(EXERCISE INPUT):
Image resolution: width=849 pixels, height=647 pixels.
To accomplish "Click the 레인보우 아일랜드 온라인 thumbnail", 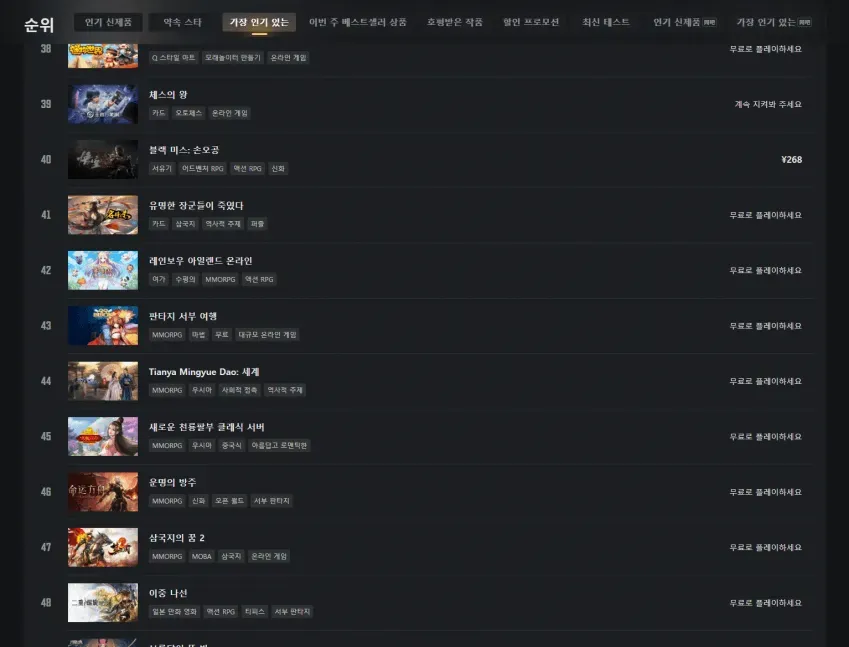I will (103, 270).
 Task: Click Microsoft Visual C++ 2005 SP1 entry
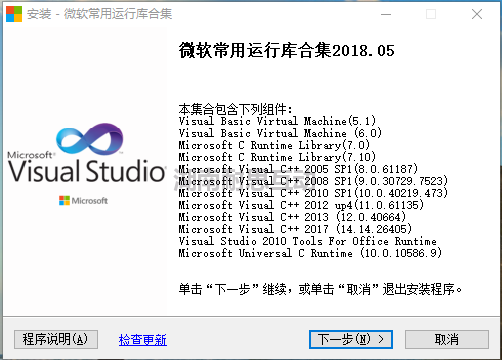click(298, 169)
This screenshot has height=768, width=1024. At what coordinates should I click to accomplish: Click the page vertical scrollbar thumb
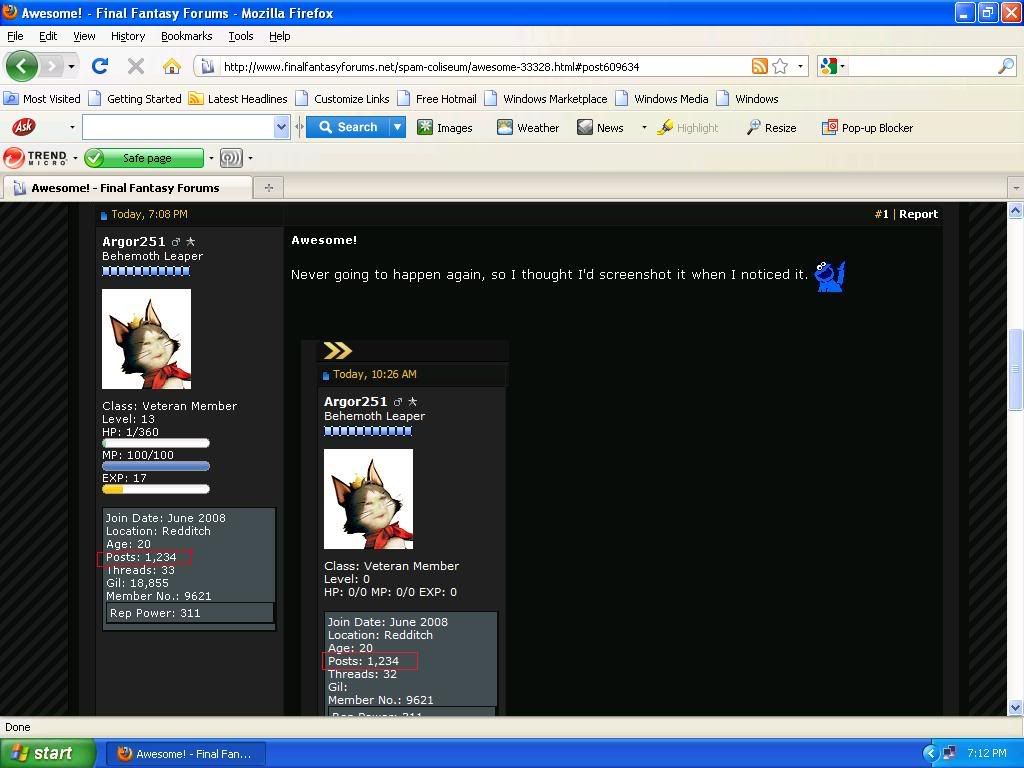[1015, 370]
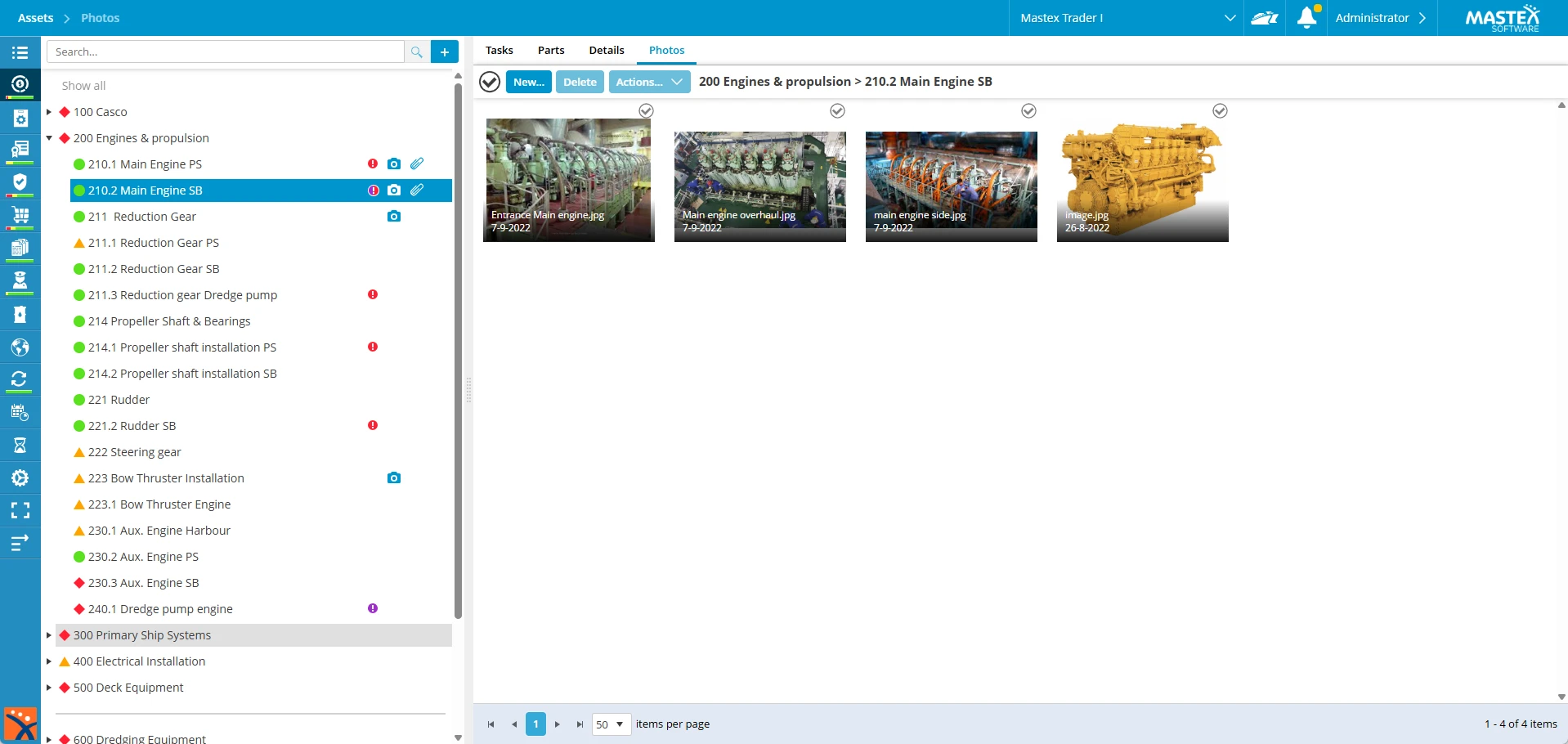Click the blue plus add button
Screen dimensions: 1568x744
(x=445, y=52)
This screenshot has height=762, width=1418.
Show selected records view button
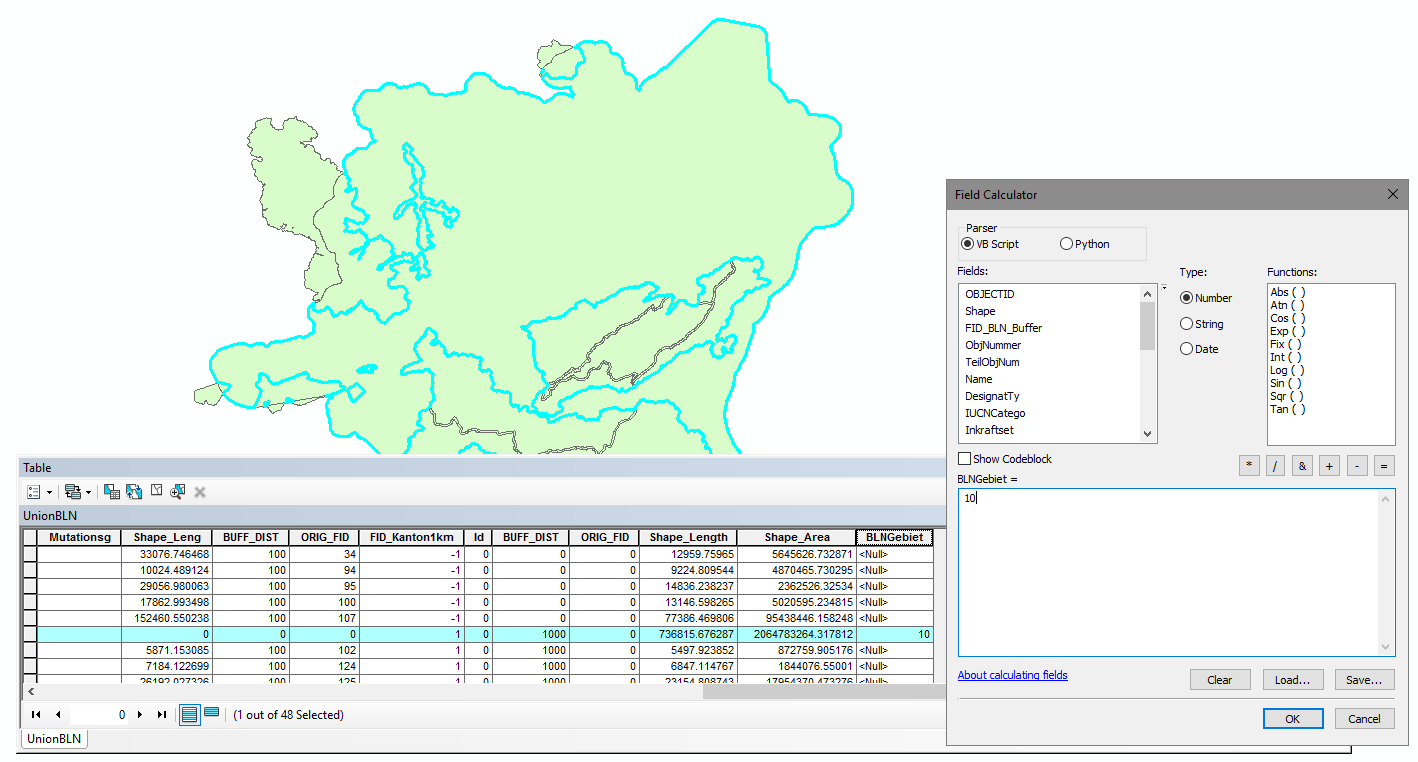click(211, 714)
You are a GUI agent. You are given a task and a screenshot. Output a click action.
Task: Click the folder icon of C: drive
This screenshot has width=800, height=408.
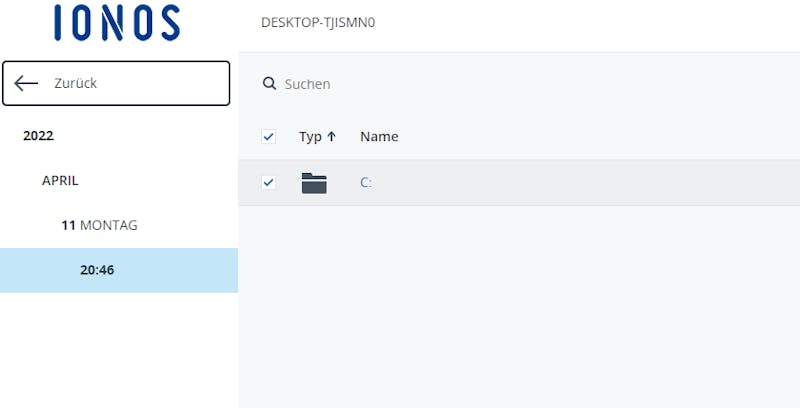[x=314, y=183]
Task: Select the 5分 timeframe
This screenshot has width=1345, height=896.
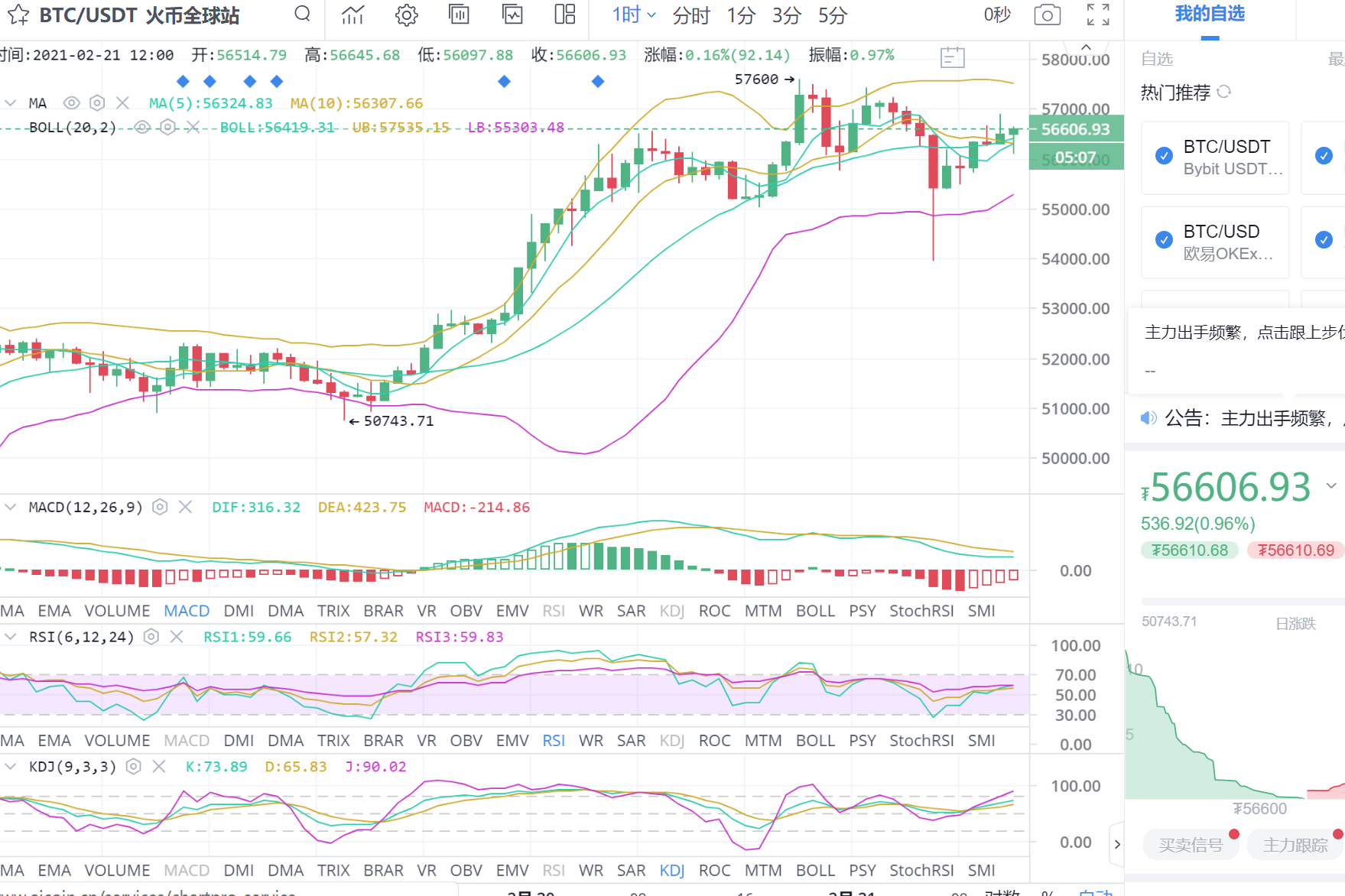Action: tap(832, 15)
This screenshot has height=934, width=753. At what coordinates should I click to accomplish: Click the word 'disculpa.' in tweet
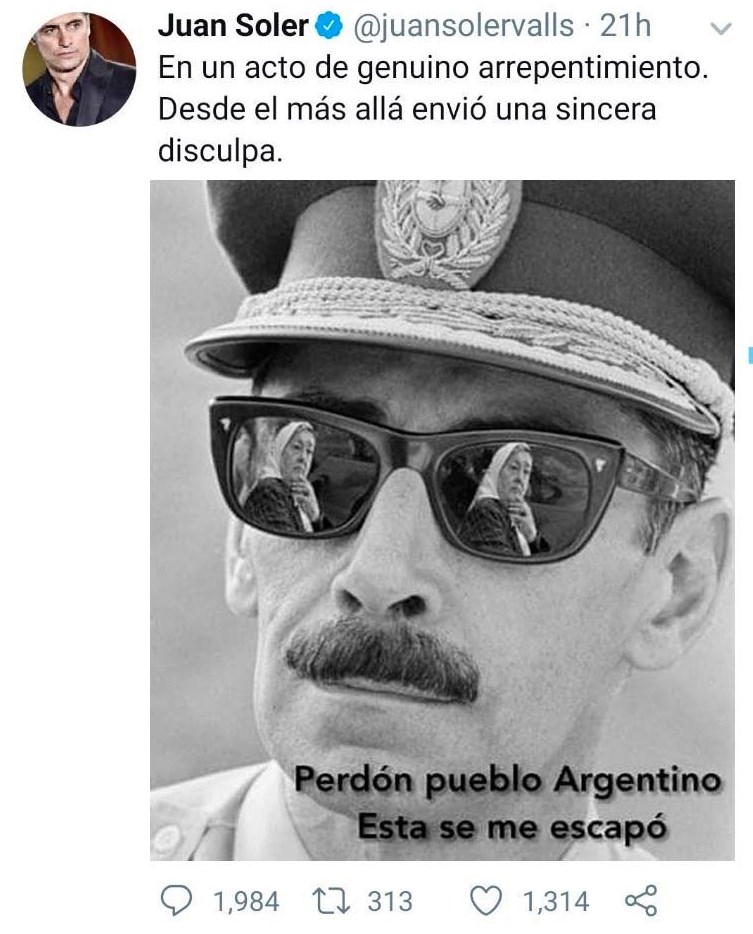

(YOUR GOAL): Here the lines from the one with "This screenshot has width=800, height=408." through the last line of the data above need to be repeated exactly, both included, and any picture omitted.

(RESULT OF THE EXERCISE):
This screenshot has width=800, height=408.
[x=314, y=183]
Task: Select the 5分 timeframe
This screenshot has width=1345, height=896.
Action: tap(832, 15)
This screenshot has height=934, width=753. At what coordinates should I click to accomplish: Click the word 'disculpa.' in tweet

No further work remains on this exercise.